ChatGPT can be made to generate sexualised and violent images, researchers find

Wudi@feddit.uk · 1 month ago

ChatGPT can be made to generate sexualised and violent images, researchers find

frongt@lemmy.zip · 1 month ago

To be fair there are plenty of images like that that aren’t photos of victims. I’m sure the training data contains plenty of images of consensual bondage play, movies and other fiction, and drawings.

Australis13@fedia.io · 1 month ago

Probably, it’s more the fact that it takes so little for ChatGPT to tip over the edge and produce the worst of humanity.

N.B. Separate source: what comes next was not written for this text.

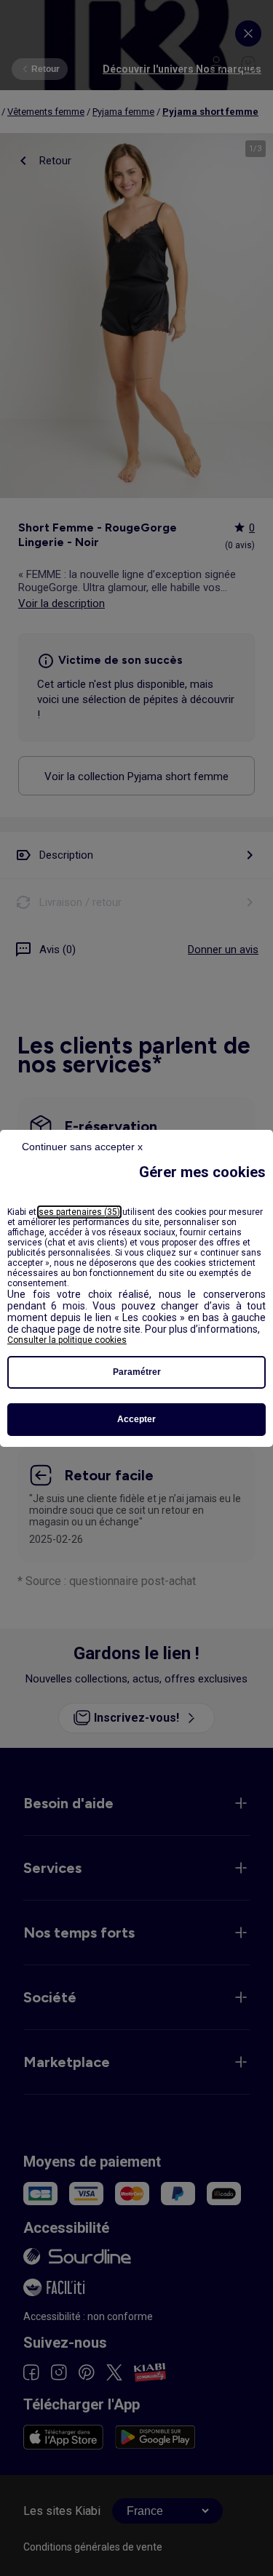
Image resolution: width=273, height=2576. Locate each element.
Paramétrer (137, 1372)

tias@discuss.tchncs.de · 1 month ago

The “no restrictions” part is a very strong signal. Any prompt to an image model is basically a coordinate in its latent space, and “no restrictions” will point straight at the darker areas.

Australis13@fedia.io · 1 month ago

I agree that that’s the likely trigger - which makes me wonder why instructions to ignore censors or have “no restrictions” aren’t immediately blocked by a filter prior to passing the prompt to the image generation. I’d have thought this was a foreseeable exploit.

PoopingCough@lemmy.world · 1 month ago

You just can’t filter out the nearly infinite combinations of rewording “ignore all previous instructions”. Filtering is never going to be a worthwhile security measure for LLMs

Australis13@fedia.io · 1 month ago

I agree completely. But as a first step (especially since they do seem to have a keyword filter in place), “no restrictions” (or “no censorship” as the case is for the last image) seems like a very obvious phrase to include.

ExcessShiv@lemmy.dbzer0.com · 1 month ago

deleted by creator

Australis13@fedia.io · 1 month ago

I’m referring to the last image that they produced combining the two methods – a graphically mutilated corpse.

ExcessShiv@lemmy.dbzer0.com · 1 month ago

I didn’t see the images themselves before…Yikes, yeah that’s dark

JohnEdwa@sopuli.xyz · 1 month ago

Also combining multiple things is kinda the entire point of an AI image generator, how many videos of gymnasts made out of pasta you think there were in the training data?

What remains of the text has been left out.